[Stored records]
—————

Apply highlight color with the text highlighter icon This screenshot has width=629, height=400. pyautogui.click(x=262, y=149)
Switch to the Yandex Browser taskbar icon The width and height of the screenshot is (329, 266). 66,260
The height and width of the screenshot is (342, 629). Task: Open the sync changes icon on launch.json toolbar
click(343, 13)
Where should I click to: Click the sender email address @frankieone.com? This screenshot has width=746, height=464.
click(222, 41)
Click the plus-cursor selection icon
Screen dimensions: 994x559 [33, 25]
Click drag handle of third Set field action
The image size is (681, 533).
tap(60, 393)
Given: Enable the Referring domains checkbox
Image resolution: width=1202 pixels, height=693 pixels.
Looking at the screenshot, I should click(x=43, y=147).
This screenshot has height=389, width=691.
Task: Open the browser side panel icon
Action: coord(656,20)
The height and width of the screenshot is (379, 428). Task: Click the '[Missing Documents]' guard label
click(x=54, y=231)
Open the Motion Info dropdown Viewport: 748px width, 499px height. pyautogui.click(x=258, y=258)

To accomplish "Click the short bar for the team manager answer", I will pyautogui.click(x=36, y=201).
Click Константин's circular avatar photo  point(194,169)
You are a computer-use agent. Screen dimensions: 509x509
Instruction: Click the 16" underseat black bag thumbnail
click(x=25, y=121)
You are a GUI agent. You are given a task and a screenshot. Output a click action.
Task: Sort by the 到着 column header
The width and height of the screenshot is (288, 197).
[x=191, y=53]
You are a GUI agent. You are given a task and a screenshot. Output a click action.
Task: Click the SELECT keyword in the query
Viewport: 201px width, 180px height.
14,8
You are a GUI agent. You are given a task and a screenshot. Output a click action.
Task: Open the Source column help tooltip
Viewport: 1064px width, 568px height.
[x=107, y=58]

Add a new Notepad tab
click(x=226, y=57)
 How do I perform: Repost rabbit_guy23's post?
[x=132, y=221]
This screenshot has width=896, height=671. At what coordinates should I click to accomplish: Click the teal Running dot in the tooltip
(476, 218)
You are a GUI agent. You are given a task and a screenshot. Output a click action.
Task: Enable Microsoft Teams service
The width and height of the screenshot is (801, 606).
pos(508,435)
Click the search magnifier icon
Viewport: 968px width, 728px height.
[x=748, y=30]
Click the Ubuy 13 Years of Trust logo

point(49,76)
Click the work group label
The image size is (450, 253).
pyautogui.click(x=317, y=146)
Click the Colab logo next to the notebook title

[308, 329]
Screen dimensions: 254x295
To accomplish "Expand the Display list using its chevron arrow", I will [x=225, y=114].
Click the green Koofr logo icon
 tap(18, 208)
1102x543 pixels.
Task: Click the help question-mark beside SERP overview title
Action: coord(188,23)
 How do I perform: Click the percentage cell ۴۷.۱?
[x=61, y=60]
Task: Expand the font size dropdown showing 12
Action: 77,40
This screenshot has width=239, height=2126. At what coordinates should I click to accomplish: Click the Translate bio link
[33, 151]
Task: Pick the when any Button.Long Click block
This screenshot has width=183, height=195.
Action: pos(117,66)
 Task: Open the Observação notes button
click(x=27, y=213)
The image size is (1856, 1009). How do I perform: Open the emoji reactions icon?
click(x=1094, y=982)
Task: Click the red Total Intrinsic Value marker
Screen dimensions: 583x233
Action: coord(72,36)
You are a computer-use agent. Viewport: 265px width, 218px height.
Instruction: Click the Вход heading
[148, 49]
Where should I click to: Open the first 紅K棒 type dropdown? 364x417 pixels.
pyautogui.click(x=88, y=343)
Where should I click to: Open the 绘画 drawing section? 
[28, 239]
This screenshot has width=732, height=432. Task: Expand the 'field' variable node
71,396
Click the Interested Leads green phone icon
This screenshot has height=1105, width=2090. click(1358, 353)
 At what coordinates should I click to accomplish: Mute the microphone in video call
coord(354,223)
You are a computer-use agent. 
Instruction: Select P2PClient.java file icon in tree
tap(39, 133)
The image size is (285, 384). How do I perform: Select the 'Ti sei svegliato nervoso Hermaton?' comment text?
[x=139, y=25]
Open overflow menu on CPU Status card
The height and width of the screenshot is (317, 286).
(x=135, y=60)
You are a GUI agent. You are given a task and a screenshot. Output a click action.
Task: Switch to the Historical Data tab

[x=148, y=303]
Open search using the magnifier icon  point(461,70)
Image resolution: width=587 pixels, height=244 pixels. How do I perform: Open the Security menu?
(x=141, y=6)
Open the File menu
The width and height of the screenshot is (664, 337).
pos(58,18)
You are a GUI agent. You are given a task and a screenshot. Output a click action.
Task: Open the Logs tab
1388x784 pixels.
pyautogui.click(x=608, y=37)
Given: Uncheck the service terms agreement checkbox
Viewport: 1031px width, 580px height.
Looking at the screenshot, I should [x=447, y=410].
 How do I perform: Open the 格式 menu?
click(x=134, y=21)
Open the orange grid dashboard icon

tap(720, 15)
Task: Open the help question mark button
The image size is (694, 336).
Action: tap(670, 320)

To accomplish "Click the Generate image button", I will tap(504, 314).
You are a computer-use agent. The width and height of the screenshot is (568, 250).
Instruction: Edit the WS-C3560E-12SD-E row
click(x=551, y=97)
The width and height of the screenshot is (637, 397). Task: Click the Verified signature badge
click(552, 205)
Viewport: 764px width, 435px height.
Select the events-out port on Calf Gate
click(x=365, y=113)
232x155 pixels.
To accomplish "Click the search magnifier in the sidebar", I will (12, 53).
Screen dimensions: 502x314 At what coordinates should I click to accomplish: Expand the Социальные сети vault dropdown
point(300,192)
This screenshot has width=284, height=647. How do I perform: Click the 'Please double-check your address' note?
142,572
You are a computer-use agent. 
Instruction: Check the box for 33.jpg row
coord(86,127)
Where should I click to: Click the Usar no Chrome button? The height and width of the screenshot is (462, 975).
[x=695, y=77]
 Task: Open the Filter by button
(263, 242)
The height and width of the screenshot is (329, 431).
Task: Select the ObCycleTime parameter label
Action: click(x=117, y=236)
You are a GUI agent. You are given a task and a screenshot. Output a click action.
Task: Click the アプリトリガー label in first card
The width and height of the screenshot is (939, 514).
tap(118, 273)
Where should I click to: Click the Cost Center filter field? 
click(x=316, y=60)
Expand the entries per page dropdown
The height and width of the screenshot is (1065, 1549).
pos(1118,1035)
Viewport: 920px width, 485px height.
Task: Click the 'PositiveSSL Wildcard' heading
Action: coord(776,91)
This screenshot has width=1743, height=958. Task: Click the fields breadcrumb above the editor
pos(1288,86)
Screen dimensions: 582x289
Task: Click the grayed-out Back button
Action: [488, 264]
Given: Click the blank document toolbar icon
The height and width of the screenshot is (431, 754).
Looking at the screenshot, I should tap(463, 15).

—————

= TASK PROMPT =
Reproduce the entire listing above, substituting "screen agent" for every occurrence of "GUI agent" and leaving everything else unchanged.

= COMPLETE ANSWER =
Apply highlight color with the text highlighter icon This screenshot has width=629, height=400. pyautogui.click(x=262, y=149)
Switch to the Yandex Browser taskbar icon The width and height of the screenshot is (329, 266). 66,260
The height and width of the screenshot is (342, 629). Task: Open the sync changes icon on launch.json toolbar
click(343, 13)
Where should I click to: Click the sender email address @frankieone.com? This screenshot has width=746, height=464.
click(222, 41)
Click the plus-cursor selection icon
Screen dimensions: 994x559 [33, 25]
Click drag handle of third Set field action
The image size is (681, 533).
tap(60, 393)
Given: Enable the Referring domains checkbox
Image resolution: width=1202 pixels, height=693 pixels.
Looking at the screenshot, I should click(x=43, y=147).
This screenshot has height=389, width=691.
Task: Open the browser side panel icon
Action: coord(656,20)
The height and width of the screenshot is (379, 428). Task: Click the '[Missing Documents]' guard label
click(x=54, y=231)
Open the Motion Info dropdown Viewport: 748px width, 499px height. pyautogui.click(x=258, y=258)

To accomplish "Click the short bar for the team manager answer", I will pyautogui.click(x=36, y=201).
Click Константин's circular avatar photo  point(194,169)
You are a computer-use agent. Screen dimensions: 509x509
Instruction: Click the 16" underseat black bag thumbnail
click(x=25, y=121)
You are a screen agent. You are given a task and a screenshot. Output a click action.
Task: Sort by the 到着 column header
The width and height of the screenshot is (288, 197).
[x=191, y=53]
You are a screen agent. You are given a task and a screenshot. Output a click action.
Task: Click the SELECT keyword in the query
Viewport: 201px width, 180px height.
14,8
You are a screen agent. You are given a task and a screenshot. Output a click action.
Task: Open the Source column help tooltip
Viewport: 1064px width, 568px height.
[x=107, y=58]

Add a new Notepad tab
click(x=226, y=57)
 How do I perform: Repost rabbit_guy23's post?
[x=132, y=221]
This screenshot has width=896, height=671. At what coordinates should I click to accomplish: Click the teal Running dot in the tooltip
(476, 218)
You are a screen agent. You are given a task and a screenshot. Output a click action.
Task: Enable Microsoft Teams service
The width and height of the screenshot is (801, 606).
pos(508,435)
Click the search magnifier icon
Viewport: 968px width, 728px height.
[x=748, y=30]
Click the Ubuy 13 Years of Trust logo

point(49,76)
Click the work group label
The image size is (450, 253).
pyautogui.click(x=317, y=146)
Click the Colab logo next to the notebook title

[308, 329]
Screen dimensions: 254x295
To accomplish "Expand the Display list using its chevron arrow", I will [x=225, y=114].
Click the green Koofr logo icon
 tap(18, 208)
1102x543 pixels.
Task: Click the help question-mark beside SERP overview title
Action: coord(188,23)
 How do I perform: Click the percentage cell ۴۷.۱?
[x=61, y=60]
Task: Expand the font size dropdown showing 12
Action: 77,40
This screenshot has width=239, height=2126. At what coordinates should I click to accomplish: Click the Translate bio link
[33, 151]
Task: Pick the when any Button.Long Click block
This screenshot has width=183, height=195.
Action: pos(117,66)
 Task: Open the Observação notes button
click(x=27, y=213)
The image size is (1856, 1009). How do I perform: Open the emoji reactions icon?
click(x=1094, y=982)
Task: Click the red Total Intrinsic Value marker
Screen dimensions: 583x233
Action: coord(72,36)
You are a computer-use agent. Viewport: 265px width, 218px height.
Instruction: Click the Вход heading
[148, 49]
Where should I click to: Open the first 紅K棒 type dropdown? 364x417 pixels.
pyautogui.click(x=88, y=343)
Where should I click to: Open the 绘画 drawing section? 
[28, 239]
This screenshot has width=732, height=432. Task: Expand the 'field' variable node
71,396
Click the Interested Leads green phone icon
This screenshot has height=1105, width=2090. click(1358, 353)
 At what coordinates should I click to accomplish: Mute the microphone in video call
coord(354,223)
You are a computer-use agent. 
Instruction: Select P2PClient.java file icon in tree
tap(39, 133)
The image size is (285, 384). How do I perform: Select the 'Ti sei svegliato nervoso Hermaton?' comment text?
[x=139, y=25]
Open overflow menu on CPU Status card
The height and width of the screenshot is (317, 286).
(x=135, y=60)
You are a screen agent. You are given a task and a screenshot. Output a click action.
Task: Switch to the Historical Data tab

[x=148, y=303]
Open search using the magnifier icon  point(461,70)
Image resolution: width=587 pixels, height=244 pixels. How do I perform: Open the Security menu?
(x=141, y=6)
Open the File menu
The width and height of the screenshot is (664, 337).
pos(58,18)
You are a screen agent. You are given a task and a screenshot. Output a click action.
Task: Open the Logs tab
1388x784 pixels.
pyautogui.click(x=608, y=37)
Given: Uncheck the service terms agreement checkbox
Viewport: 1031px width, 580px height.
Looking at the screenshot, I should [x=447, y=410].
 How do I perform: Open the 格式 menu?
click(x=134, y=21)
Open the orange grid dashboard icon

tap(720, 15)
Task: Open the help question mark button
The image size is (694, 336).
Action: tap(670, 320)

To accomplish "Click the Generate image button", I will tap(504, 314).
You are a computer-use agent. The width and height of the screenshot is (568, 250).
Instruction: Edit the WS-C3560E-12SD-E row
click(x=551, y=97)
The width and height of the screenshot is (637, 397). Task: Click the Verified signature badge
click(552, 205)
Viewport: 764px width, 435px height.
Select the events-out port on Calf Gate
click(x=365, y=113)
232x155 pixels.
To accomplish "Click the search magnifier in the sidebar", I will (12, 53).
Screen dimensions: 502x314 At what coordinates should I click to accomplish: Expand the Социальные сети vault dropdown
point(300,192)
This screenshot has width=284, height=647. How do I perform: Click the 'Please double-check your address' note?
142,572
You are a computer-use agent. 
Instruction: Check the box for 33.jpg row
coord(86,127)
Where should I click to: Click the Usar no Chrome button? The height and width of the screenshot is (462, 975).
[x=695, y=77]
 Task: Open the Filter by button
(263, 242)
The height and width of the screenshot is (329, 431).
Task: Select the ObCycleTime parameter label
Action: click(x=117, y=236)
You are a screen agent. You are given a task and a screenshot. Output a click action.
Task: Click the アプリトリガー label in first card
The width and height of the screenshot is (939, 514).
tap(118, 273)
Where should I click to: Click the Cost Center filter field? 
click(x=316, y=60)
Expand the entries per page dropdown
The height and width of the screenshot is (1065, 1549).
pos(1118,1035)
Viewport: 920px width, 485px height.
Task: Click the 'PositiveSSL Wildcard' heading
Action: coord(776,91)
This screenshot has width=1743, height=958. Task: Click the fields breadcrumb above the editor
pos(1288,86)
Screen dimensions: 582x289
Task: Click the grayed-out Back button
Action: [488, 264]
Given: Click the blank document toolbar icon
The height and width of the screenshot is (431, 754).
Looking at the screenshot, I should tap(463, 15).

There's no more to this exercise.